Another important part of NatWest Markets’ growth strategy is the insourcing of FX trading thanks to the prime brokerage infrastructure.
“We offer operations, valuation, margin management and multi-bank execution to financial institutions that are too small to install and maintain infrastructure around trading,” adds Madar. “As the very large trading banks become even bigger, small banks still need innovative and cost-saving solutions such as ours to find a way to execute FX for their end clients.”
Newcomers
Outsourced FX trading providers have reported increased interest in their services from a wider variety of clients over the past 12 months as fee pressures and coronavirus restrictions impact fund managers’ operating models.
One of the most interesting newcomers in this year’s survey is Moscow Exchange (MOEX), which was ranked sixth overall in the multi-dealer platform category with a market share of 4.9%, despite having not featured in last year’s survey.

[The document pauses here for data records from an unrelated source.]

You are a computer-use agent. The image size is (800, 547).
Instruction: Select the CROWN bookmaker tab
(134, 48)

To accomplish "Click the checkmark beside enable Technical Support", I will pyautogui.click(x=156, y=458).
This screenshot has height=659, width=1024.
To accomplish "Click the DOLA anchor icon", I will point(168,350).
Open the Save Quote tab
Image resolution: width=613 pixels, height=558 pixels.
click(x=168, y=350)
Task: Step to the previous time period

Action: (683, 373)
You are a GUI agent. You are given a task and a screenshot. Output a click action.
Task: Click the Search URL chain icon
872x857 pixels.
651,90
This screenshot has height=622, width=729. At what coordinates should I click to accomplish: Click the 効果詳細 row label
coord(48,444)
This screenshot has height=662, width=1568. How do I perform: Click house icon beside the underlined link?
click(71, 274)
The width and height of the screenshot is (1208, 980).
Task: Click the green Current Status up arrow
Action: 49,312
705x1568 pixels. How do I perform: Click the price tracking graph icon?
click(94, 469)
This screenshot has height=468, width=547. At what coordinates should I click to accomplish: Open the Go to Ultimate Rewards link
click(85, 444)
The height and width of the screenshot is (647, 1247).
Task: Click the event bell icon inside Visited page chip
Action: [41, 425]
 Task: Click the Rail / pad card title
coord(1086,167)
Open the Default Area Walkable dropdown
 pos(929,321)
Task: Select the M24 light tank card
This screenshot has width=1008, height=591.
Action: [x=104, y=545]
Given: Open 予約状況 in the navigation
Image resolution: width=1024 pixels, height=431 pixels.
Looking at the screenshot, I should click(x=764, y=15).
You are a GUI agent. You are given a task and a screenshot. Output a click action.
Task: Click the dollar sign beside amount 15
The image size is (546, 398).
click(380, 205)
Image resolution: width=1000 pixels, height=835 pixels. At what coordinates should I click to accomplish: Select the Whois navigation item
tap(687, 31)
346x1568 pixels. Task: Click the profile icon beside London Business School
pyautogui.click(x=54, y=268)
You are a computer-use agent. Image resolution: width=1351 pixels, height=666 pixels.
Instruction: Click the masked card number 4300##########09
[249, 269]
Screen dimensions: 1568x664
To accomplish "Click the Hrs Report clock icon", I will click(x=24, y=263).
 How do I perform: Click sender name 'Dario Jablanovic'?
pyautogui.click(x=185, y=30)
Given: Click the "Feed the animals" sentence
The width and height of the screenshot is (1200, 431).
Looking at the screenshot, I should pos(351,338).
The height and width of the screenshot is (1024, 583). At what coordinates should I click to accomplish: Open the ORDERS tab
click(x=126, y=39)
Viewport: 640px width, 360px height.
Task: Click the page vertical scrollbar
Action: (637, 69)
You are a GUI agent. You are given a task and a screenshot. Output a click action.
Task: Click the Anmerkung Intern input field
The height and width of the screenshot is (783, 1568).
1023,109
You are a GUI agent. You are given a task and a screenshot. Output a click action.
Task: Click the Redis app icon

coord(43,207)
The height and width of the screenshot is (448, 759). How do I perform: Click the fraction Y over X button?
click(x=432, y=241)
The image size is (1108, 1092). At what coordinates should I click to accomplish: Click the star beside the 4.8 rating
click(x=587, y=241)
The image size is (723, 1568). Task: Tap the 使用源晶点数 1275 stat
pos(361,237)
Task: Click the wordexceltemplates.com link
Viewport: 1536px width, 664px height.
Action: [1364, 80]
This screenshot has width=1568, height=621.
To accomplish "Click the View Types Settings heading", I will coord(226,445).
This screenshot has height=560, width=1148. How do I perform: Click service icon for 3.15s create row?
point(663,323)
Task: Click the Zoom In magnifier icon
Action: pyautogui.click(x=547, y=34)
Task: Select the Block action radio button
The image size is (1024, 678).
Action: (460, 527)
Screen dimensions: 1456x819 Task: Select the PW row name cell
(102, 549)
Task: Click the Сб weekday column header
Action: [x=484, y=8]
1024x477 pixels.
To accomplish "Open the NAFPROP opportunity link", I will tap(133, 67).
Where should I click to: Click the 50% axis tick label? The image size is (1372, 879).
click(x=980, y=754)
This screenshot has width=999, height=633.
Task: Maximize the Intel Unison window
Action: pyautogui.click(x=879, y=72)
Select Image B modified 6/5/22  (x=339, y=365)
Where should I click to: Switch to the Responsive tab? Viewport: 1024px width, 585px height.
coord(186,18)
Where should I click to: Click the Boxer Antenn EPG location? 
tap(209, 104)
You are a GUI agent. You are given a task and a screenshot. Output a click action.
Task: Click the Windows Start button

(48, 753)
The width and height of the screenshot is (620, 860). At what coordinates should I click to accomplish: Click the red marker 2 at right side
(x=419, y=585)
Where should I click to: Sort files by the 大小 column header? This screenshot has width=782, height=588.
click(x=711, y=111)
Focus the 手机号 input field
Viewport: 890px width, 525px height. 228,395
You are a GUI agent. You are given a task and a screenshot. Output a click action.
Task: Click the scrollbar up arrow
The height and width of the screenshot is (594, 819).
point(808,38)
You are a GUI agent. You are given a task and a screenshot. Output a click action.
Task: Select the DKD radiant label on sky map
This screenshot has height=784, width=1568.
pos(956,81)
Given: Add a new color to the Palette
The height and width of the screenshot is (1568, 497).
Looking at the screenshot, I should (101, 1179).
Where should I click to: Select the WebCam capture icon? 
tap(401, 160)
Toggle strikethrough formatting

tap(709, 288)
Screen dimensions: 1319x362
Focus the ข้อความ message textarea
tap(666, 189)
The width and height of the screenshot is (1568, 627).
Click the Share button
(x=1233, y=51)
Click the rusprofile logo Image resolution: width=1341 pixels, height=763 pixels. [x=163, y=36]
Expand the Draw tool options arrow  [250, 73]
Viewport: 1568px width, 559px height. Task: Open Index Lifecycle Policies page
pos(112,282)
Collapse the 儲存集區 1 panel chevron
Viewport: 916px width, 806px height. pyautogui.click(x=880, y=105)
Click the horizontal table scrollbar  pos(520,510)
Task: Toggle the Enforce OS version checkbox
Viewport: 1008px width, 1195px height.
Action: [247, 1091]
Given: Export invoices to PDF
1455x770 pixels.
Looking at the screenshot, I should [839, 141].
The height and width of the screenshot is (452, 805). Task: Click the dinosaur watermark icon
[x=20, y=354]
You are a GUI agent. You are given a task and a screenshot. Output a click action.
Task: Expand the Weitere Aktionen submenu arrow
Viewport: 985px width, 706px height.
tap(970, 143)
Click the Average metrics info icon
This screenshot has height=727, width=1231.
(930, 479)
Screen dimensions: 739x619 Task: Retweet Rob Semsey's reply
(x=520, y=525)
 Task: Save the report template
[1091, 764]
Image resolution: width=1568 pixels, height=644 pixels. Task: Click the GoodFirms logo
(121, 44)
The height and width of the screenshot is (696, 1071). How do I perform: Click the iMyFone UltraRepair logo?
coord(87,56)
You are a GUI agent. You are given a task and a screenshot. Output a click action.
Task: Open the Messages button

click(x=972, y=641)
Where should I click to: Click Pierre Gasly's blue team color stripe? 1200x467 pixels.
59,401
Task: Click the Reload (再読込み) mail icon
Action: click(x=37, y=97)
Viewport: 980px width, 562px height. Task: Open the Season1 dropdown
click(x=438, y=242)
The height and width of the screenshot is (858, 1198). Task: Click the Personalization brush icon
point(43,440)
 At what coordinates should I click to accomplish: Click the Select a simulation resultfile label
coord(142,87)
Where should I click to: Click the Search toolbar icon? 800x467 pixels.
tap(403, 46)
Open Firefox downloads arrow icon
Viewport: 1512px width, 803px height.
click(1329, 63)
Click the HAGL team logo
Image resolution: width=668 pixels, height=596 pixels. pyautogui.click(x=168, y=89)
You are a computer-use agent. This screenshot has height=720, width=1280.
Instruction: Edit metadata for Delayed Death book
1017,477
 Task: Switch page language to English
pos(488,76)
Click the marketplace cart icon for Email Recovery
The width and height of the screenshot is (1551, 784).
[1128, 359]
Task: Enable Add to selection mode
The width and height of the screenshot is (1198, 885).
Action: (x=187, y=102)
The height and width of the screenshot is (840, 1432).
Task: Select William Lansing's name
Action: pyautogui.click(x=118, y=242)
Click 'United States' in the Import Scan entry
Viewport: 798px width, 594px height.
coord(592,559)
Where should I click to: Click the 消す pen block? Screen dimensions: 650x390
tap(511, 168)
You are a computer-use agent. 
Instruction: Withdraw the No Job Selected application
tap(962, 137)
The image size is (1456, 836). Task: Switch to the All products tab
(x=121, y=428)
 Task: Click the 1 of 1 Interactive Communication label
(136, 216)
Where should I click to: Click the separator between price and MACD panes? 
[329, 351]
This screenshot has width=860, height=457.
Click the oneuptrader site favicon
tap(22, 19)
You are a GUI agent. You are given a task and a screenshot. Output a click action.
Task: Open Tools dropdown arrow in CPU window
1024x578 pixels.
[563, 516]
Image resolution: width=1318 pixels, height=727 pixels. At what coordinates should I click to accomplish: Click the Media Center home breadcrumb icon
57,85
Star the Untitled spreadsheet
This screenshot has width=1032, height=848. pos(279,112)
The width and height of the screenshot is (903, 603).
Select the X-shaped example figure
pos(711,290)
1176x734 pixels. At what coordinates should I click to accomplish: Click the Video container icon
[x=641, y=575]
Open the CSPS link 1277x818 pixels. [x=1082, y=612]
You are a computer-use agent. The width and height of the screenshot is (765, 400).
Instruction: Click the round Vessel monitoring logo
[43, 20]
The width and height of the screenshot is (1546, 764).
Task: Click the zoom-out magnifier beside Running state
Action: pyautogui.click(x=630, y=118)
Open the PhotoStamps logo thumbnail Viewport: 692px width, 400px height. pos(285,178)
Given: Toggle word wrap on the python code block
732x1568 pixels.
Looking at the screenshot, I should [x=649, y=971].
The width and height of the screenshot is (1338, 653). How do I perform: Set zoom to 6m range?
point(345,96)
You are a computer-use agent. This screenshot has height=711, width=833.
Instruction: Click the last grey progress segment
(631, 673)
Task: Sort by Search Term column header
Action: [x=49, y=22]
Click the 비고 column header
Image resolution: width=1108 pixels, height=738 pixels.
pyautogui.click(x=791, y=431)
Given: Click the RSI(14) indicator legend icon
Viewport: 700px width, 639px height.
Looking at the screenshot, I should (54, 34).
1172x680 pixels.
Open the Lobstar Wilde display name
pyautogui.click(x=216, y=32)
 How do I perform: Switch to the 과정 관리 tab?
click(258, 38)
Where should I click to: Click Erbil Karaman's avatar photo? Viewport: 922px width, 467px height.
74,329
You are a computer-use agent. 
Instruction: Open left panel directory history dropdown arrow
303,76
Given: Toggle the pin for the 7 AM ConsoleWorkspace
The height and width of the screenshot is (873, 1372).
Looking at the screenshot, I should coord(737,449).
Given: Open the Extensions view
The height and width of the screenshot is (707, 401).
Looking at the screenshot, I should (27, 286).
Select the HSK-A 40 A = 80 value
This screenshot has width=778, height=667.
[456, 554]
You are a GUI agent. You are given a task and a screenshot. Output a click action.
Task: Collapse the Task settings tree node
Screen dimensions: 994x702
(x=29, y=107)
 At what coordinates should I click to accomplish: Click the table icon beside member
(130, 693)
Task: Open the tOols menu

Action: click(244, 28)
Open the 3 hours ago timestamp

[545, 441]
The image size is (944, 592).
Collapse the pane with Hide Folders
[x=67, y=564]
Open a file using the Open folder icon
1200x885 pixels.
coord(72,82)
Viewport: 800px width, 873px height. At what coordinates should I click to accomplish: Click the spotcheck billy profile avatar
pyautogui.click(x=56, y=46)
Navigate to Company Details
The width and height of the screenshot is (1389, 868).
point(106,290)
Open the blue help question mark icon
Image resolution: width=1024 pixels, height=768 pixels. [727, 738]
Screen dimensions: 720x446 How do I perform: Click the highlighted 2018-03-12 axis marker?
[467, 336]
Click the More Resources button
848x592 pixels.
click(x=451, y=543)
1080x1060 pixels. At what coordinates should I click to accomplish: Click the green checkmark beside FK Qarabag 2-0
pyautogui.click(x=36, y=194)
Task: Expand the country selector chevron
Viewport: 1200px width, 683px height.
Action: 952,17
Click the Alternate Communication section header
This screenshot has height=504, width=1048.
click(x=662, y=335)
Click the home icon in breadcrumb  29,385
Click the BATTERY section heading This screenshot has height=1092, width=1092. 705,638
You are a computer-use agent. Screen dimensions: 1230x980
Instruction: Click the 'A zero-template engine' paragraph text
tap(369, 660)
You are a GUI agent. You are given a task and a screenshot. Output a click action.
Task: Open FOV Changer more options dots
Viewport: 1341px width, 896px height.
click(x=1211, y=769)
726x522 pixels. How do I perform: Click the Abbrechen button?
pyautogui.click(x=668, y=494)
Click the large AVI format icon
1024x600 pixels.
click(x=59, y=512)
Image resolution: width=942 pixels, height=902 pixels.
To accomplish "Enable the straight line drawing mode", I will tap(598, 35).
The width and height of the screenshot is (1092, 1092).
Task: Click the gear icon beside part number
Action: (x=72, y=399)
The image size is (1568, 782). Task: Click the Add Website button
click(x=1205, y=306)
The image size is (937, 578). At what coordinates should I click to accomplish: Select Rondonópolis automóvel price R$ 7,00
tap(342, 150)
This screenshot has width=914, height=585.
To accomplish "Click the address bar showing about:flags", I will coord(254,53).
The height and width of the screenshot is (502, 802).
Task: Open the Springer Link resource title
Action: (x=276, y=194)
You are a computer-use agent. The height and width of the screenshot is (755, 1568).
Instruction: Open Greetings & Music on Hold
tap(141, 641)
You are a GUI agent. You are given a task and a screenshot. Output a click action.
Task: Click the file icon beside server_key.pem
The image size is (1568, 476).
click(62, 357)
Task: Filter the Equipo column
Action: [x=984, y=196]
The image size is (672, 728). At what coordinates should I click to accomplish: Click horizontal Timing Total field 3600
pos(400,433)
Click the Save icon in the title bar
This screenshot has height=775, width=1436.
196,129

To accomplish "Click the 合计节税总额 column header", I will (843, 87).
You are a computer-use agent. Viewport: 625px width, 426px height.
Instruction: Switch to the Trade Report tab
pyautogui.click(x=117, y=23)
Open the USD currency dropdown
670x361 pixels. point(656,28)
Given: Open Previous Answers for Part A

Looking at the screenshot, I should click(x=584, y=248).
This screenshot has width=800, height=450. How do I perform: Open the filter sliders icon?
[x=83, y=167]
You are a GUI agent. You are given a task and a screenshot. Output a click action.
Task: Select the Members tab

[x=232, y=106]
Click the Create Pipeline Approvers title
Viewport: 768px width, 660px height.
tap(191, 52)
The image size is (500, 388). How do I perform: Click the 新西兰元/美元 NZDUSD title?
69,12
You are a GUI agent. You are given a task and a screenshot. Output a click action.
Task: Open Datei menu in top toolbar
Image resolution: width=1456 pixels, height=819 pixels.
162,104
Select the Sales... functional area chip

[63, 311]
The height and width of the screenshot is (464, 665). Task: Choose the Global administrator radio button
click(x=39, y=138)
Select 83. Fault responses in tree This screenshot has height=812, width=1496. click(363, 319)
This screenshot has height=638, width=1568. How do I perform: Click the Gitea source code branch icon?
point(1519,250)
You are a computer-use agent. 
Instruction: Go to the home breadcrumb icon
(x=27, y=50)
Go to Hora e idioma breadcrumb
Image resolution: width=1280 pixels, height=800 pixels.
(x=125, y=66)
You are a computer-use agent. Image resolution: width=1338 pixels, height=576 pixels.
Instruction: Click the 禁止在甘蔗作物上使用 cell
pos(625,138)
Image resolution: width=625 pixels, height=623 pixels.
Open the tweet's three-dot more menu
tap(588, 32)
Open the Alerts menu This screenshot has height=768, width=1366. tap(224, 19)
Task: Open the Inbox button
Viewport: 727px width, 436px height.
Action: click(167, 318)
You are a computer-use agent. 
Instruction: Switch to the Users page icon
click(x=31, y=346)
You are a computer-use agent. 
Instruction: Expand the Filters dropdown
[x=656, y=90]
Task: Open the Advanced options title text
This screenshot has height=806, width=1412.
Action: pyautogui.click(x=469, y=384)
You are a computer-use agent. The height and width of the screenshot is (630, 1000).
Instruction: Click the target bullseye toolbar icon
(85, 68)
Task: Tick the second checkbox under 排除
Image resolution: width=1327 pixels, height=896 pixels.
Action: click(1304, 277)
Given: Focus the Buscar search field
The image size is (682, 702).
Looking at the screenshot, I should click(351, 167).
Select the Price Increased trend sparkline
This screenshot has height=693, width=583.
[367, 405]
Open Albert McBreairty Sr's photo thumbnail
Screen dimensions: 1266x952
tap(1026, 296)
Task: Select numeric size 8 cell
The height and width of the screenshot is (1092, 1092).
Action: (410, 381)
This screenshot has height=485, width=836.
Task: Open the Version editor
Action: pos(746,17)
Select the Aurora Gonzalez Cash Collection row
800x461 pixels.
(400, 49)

According to Dmitry Piskulov, the exchange’s director of international projects FX market, this was a real-time demonstration of how technology improves markets, as multi-dealer platforms not only enable trades between various counterparties but also offer pricing from multiple liquidity sources at once.
“FX traders want maximized access, flexible options for better execution and the ability to see a trade all the way through to clearing in a single place,” he says. “They are also seeking increased liquidity.”
Some FX venues have responded to demands for better execution by reducing minimum ticket sizes. In contrast, MOEX opted to offer separate order books and has also expanded and enhanced its over-the-counter clearing service.
“Over the past year, changing market dynamics have continued the momentum behind international FX venues providing matching services 24 hours a day, a trend that was arguably driven further and faster by the acceleration of many firms’ digital transformations in response to the emergence of Covid-19 and the resulting shift to remote work,” says Piskulov.
“Our decision to extend trading hours helps mitigate regional disparities, which in turn meets growing demand for rouble instruments among investors from southeast Asia, primarily China, India, Singapore and Hong Kong,” he concludes.
The short-dated decision
Euromoney has been tracking the evolution of FX trading in its annual survey for the last 43 years. A lot has changed over that time – including the methodology.
Since 2018, the overall ranking has been calculated on market volume excluding short-dated swaps. We do, however, also publish separate results with short-dated swaps volume included. This ranking has Deutsche Bank just ahead of JPMorgan with UBS filling third position.
The decision to exclude swaps with a tenor of less than one week from the calculation of the headline ranking was taken following a major engagement process with stakeholders and independent experts.
The consensus view was that – to take ‘tom-next’ as an example, where a currency is simultaneously bought and sold over two separate business days – it is commonplace for certain clients to continue to roll their position every day over a specific period of time. In this scenario every roll equates to twice the original trade and thus artificially inflates volume.
Some disagree with this methodology, arguing that basing the rankings on total market volume is a cleaner and more consistent approach. They say that there is an issue with all swaps transactions since they represent risk positions of clients that need to roll those positions for whatever reason from one value date to another.
However, the view of the majority of the liquidity providers we spoke to when this decision was made (including some that have sizeable short-dated swaps books) was that these swaps should not be included when determining the overall market share rankings.